Jahresrückblick 2020: Ein Jahr wie ein Toaster in der Badewanne. Oder? Corona – Lisas ganz persönliche Bilanz

Mutter und Sohn

Ihr Lieben, WAS für ein Jahr. Hätte man uns im letzten Jahr an Silvester gesagt, was uns erwartet, hätten wir wohl nur alle ungläubig mit dem Kopf geschüttelt. Neulich fragte eine Freundin bei Facebook, welches EINE Wort uns einfällt, wenn wir an 2020 zurückdenken. Habt ihr direkt eins im Kopf? Ich hatte sofort eines…

Mir kam sofort das Wort Bildschirmschoner in den Sinn. Niemand braucht den, dahinter verbirgt sich eine ganze spannende Welt. Aber du kannst sie nicht sehen, du bist nur außen vor, es springen nur doofe, immergleiche Bilder über deinen screen.
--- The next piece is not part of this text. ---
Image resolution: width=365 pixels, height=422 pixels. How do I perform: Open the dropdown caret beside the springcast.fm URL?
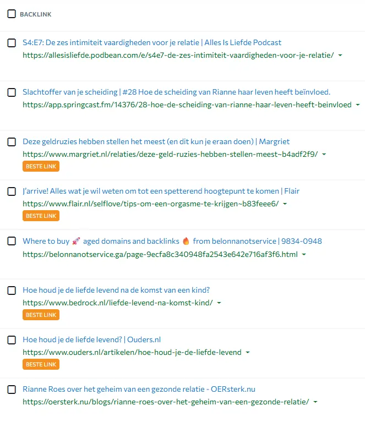click(x=358, y=105)
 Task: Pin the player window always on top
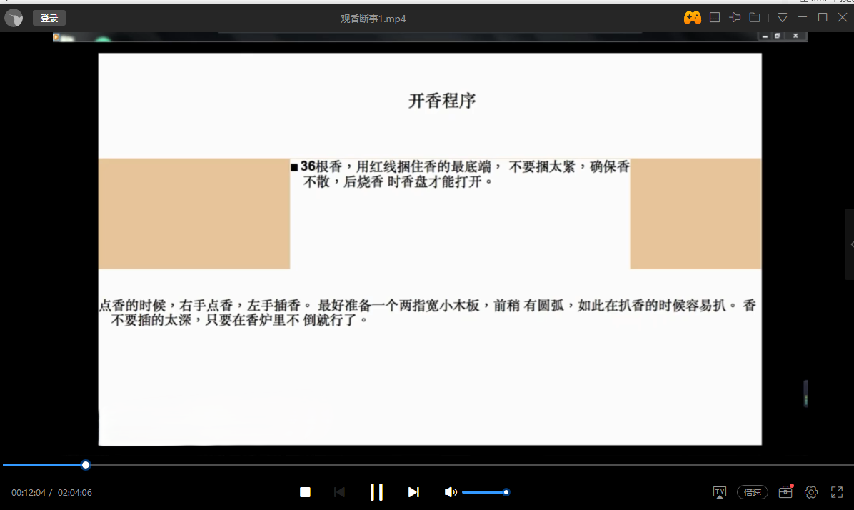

2020 – ein Jahr wie ein Bildschirmschoner

Aber dann habe ich nochmal genauer über das Wort nachgedacht – wie man in diesem Jahr eben auch immer mal wieder über komische Dinge nachgedacht hat – und dachte: Nee. Das Wort enthält ja den Begriff „Schoner“. Mit dem Bildschirmschoner soll ja Akku gespart werden.

Und nein, ich muss sagen: Akkuschonend war dieses Corona-Jahr 2020 nicht. Selten hat sich ein Jahr in Form von Furchen so in mein Gesicht eingegraben, selten habe ich so viele neue graue Haare auf dem Kopf entdeckt… Wenn dieses Jahr also eins nicht war, dann akkuschonend. Es hat Energie gezogen. In Massen. Mehr als da war.

Stillstandwut und Achterbahnfahrt der Emotionen

Ich habe das Wort Bildschirmschoner dann also gelöscht in der Kommentarspalte meiner Freundin. Und habe ein neues hingeschrieben: Stillstandwut.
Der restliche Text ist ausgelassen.